Rogers v. Commissioner

JOHN D. ROGERS, TRUSTEE, ESTATE OF JOHN D. ROGERS, PETITIONER, v. COMMISSIONER OF INTERNAL REVENUE, RESPONDENT.
Rogers v. Commissioner
Docket No. 29542.
United States Board of Tax Appeals
16 B.T.A. 368; 1929 BTA LEXIS 2601;
May 2, 1929, Promulgated

*2601 TRUSTS - DISTRIBUTABLE INCOME. - Where the testator left a plantation in trust to be operated for the benefit of and the income therefrom to be divided among several persons, and also provided that "the trustee shall retain out of proceeds of each year's crop sufficient to operate plantation the following year," the amounts retained by the trustee for said purpose were not distributed to nor distributable to the beneficiaries and were properly taxable as income of the trust and against the trustee.

Mart H. Royston, Esq., and Victor G. Gillingham, C.P.A., for the petitioner.
L. A. Luce, Esq., for the respondent.

MILLIKEN

*368 Deficiencies of $185.71 for the year 1923 and $898.06 for 1924 have been determined against the petitioner.
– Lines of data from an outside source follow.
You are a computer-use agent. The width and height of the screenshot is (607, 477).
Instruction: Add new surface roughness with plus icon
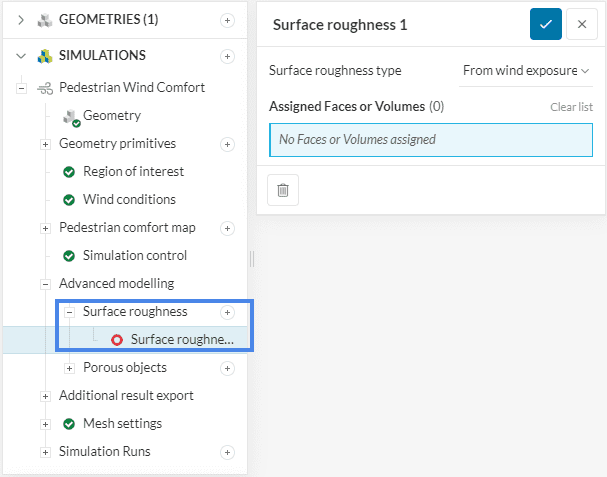coord(227,312)
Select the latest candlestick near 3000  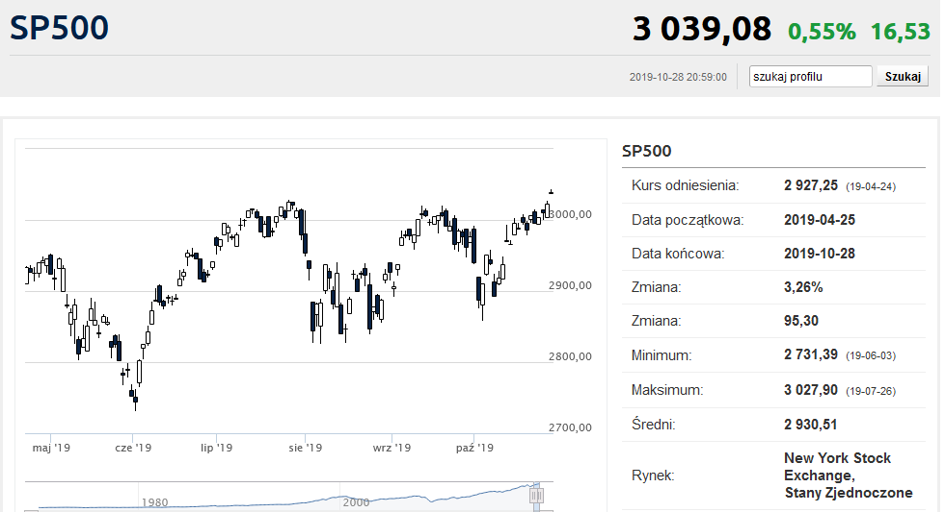[550, 192]
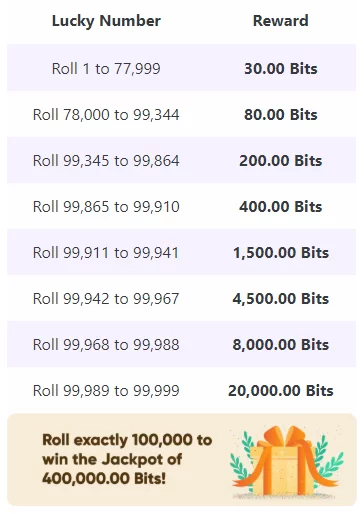The image size is (364, 514).
Task: Click the 400.00 Bits reward
Action: pyautogui.click(x=281, y=207)
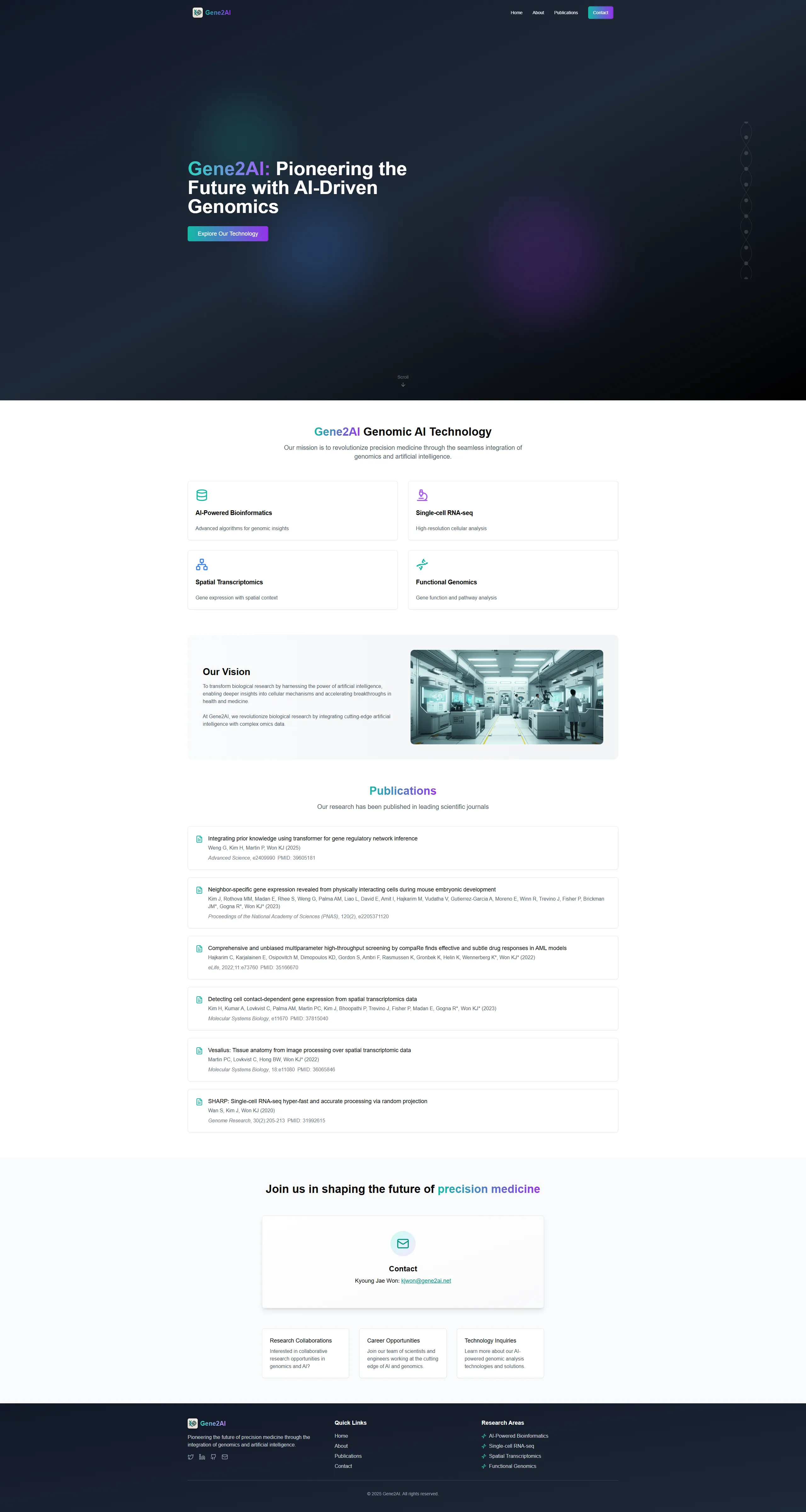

In asking redetermination, petitioner alleges that the respondent erred in that he assessed against the petitioner in his capacity of fiduciary, income and surtax upon all that portion of the net income of the estate which was not actually and physically distributed to the beneficiaries during the year in which said net income accrued to the fiduciary; and that he also erred in assessing interest on said alleged*2602 unpaid taxes against the petitioner.

FINDINGS OF FACT.

The petitioner John D. Rogers is the trustee under the will of his grandfather, John D. Rogers, and was appointed November 15, *369 1910, by the 56th District Court, Galveston County, Texas. His address and place of business is Allen Farm, Navasota, Tex.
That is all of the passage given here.